▶ [SELECTED EXCERPT]:
Empower Wisconsin | Oct. 8, 2020
By M.D. Kittle
MADISON — Gov. Tony Evers’ latest health order is “unenforceable,” wouldn’t stand a court challenge and needs to go through the Legislature’s rule-making process before implementation, GOP leaders said Wednesday.
A day before Evers’ Emergency Order #3 was set to go into effect, Assembly Speaker Robin Vos (R-Rochester) and Senate Majority Scott Fitzgerald (R-Juneau) released a Legislative Reference Bureau memo noting the legal problems the edict would face.
The LRB memo points to the Wisconsin Supreme Court ruling in May. That decision found the Evers administration extended statewide lockdown to be unenforceable because it did not have the Legislature’s approval. State law gives the governor the authority to issue emergency health orders for 60 days. After the order’s expiration, the Health Department must promulgate an emergency rule, to be reviewed by the Legislature’s rules committee.
“A court following the reasoning of the (Supreme Court ruling) would likely require Emergency Order #3 … to be promulgated as a rule,” the memo states.
Since Republicans control the joint rules committee, it’s unlikely Evers’ broad emergency rule would survive.
“With respect to Emergency Order #3, the governor and secretary-designee may have good intentions but they’re disregarding the law as set forth in the state Supreme Court ruling, Legislature v. Palm,” Vos said in a statement. “We are confident that if challenged, a Wisconsin judge would find this order invalid as an unpromulgated rule. We are asking Secretary-Designee Palm to submit an emergency rule immediately to the Joint Committee for Review of Administrative Rules as required by law.”

▶ [PROVIDED RECORDS]:
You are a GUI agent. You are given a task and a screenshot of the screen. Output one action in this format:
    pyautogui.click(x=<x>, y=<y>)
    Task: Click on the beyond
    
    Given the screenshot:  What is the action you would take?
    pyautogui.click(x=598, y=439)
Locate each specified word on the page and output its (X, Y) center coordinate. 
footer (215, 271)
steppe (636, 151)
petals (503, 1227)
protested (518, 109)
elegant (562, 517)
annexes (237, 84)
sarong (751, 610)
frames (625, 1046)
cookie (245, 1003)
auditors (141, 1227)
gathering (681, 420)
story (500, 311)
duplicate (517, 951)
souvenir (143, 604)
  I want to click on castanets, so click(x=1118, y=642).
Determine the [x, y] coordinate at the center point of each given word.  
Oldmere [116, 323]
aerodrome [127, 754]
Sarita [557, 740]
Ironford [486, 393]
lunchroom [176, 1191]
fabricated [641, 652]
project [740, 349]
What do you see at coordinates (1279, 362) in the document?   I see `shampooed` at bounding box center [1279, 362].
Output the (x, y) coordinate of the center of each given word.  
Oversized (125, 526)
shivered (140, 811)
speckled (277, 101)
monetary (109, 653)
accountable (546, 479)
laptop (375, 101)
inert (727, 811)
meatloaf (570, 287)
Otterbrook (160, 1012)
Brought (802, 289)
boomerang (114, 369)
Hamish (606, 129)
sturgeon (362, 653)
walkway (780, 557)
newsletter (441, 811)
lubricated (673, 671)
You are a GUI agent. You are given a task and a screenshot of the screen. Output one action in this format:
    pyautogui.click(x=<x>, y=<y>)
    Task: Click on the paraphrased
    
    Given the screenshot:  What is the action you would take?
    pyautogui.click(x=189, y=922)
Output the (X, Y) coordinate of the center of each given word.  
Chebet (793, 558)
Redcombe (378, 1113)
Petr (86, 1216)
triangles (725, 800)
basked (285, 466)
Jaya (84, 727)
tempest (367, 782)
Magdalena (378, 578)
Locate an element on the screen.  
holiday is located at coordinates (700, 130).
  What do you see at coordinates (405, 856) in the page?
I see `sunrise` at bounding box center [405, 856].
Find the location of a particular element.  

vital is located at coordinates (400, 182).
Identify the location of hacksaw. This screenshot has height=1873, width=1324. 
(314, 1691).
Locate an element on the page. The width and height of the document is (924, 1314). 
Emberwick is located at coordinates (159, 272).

▶ [ASSIGNMENT A]: In the news article on Emergency Order #3, rewrite the paragraph beginning "The LRB memo points to" as a short bulleted list that keeps its main facts.
▶ [ASSIGNMENT B]: Set down, word for word, everything in the news article on Emergency Order #3 from "The LRB memo" down to "rule would survive.".
▶ [ASSIGNMENT C]: List every person named in the news article on Emergency Order #3, including its writer, with each name given as the article gives it.

▶ [RESPONSE A]:
- The LRB memo cites the Wisconsin Supreme Court's May ruling.
- That ruling found the Evers administration's extended statewide lockdown unenforceable because the Legislature had not approved it.
- State law lets the governor issue emergency health orders for 60 days.
- After an order expires, the Health Department must issue an emergency rule, which the Legislature's rules committee then reviews.

▶ [RESPONSE B]:
The LRB memo points to the Wisconsin Supreme Court ruling in May. That decision found the Evers administration extended statewide lockdown to be unenforceable because it did not have the Legislature’s approval. State law gives the governor the authority to issue emergency health orders for 60 days. After the order’s expiration, the Health Department must promulgate an emergency rule, to be reviewed by the Legislature’s rules committee.
“A court following the reasoning of the (Supreme Court ruling) would likely require Emergency Order #3 … to be promulgated as a rule,” the memo states.
Since Republicans control the joint rules committee, it’s unlikely Evers’ broad emergency rule would survive.

▶ [RESPONSE C]:
- M.D. Kittle
- Tony Evers
- Robin Vos
- Scott Fitzgerald
- Secretary-Designee Palm